» Text
______

My experience with C# threads is limited to say the least, so what's the best approach? Does .NET have some sort of threadsafe queue system that I can use to make sure that the results get handled properly and in order?
Depending on which version of the .NET Framework you have two pretty good options.
You can use ThreadPool.QueueUserWorkItem in any version.
int pending = table.Rows.Count;
var finished = new ManualResetEvent(false);
foreach (DataRow row in table.Rows)
{
DataRow capture = row; // Required to close over the loop variable correctly.
ThreadPool.QueueUserWorkItem(
(state) =>
{
try
{
ProcessDataRow(capture);
}
finally
{
if (Interlocked.Decrement(ref pending) == 0)
{
finished.Set(); // Signal completion of all work items.
}
}
}, null);
}
finished.WaitOne(); // Wait for all work items to complete.
If you are using .NET Framework 4.0 you can use the Task Parallel Library.
var tasks = new List<Task>();
foreach (DataRow row in table.Rows)
{
DataRow capture = row; // Required to close over the loop variable correctly.
tasks.Add(
Task.Factory.StartNew(
() =>
{
ProcessDataRow(capture);
}));
}
Task.WaitAll(tasks.ToArray()); // Wait for all work items to complete.

______

» Data segment
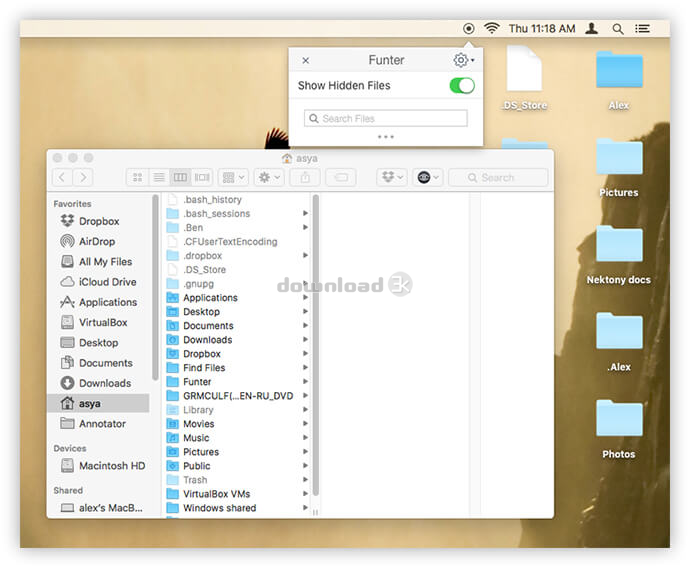The width and height of the screenshot is (690, 568).
Task: Select iCloud Drive in the sidebar
Action: (x=107, y=282)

______

» Exercise
Continue the C# threading discussion above, starting after its final line of code.

» In response
There are many other reasonable ways to do this. I highlight the patterns above because they are easy and work well. In the absence of specific details I cannot say for certain that either will be a perfect match for your situation, but they should be a good starting point.
Update:
I had a short period of subpar cerebral activity. If you have the TPL available you could also use Parallel.ForEach as a simpler method than all of that Task hocus-pocus I mentioned above.
Parallel.ForEach(table.Rows,
(DataRow row) =>
{
ProcessDataRow(row);
});
Does .NET have some sort of threadsafe queue system that I can use to make sure that the results get handled properly and in order?
This was something added in .NET 4. The BlockingCollection<T> class, by defaults, acts as a thread safe queue for producer/consumer scenarios.
It makes it fairly easy to create a number of elements that "consume" from the collection and process, with one or more elements adding to the collection.
This isn't about the different methods I could or should be using to utilize the queues in the best manner, rather something I have seen happening that makes no sense to me.
void Runner() {
// member variable
queue = Queue.Synchronized(new Queue());
while (true) {
if (0 < queue.Count) {
queue.Dequeue();
}
}
}
This is run in a single thread:
var t = new Thread(Runner);
t.IsBackground = true;
t.Start();
Other events are "Enqueue"ing else where. What I've seen happen is over a period of time, the Dequeue will actually throw InvalidOperationException, queue empty. This should be impossible seeing as how the count guarantees there is something there, and I'm positive that nothing else is "Dequeue"ing.
The question(s):
Is it possible that the Enqueue actually increases the count before the item is fully on the queue (whatever that means...)?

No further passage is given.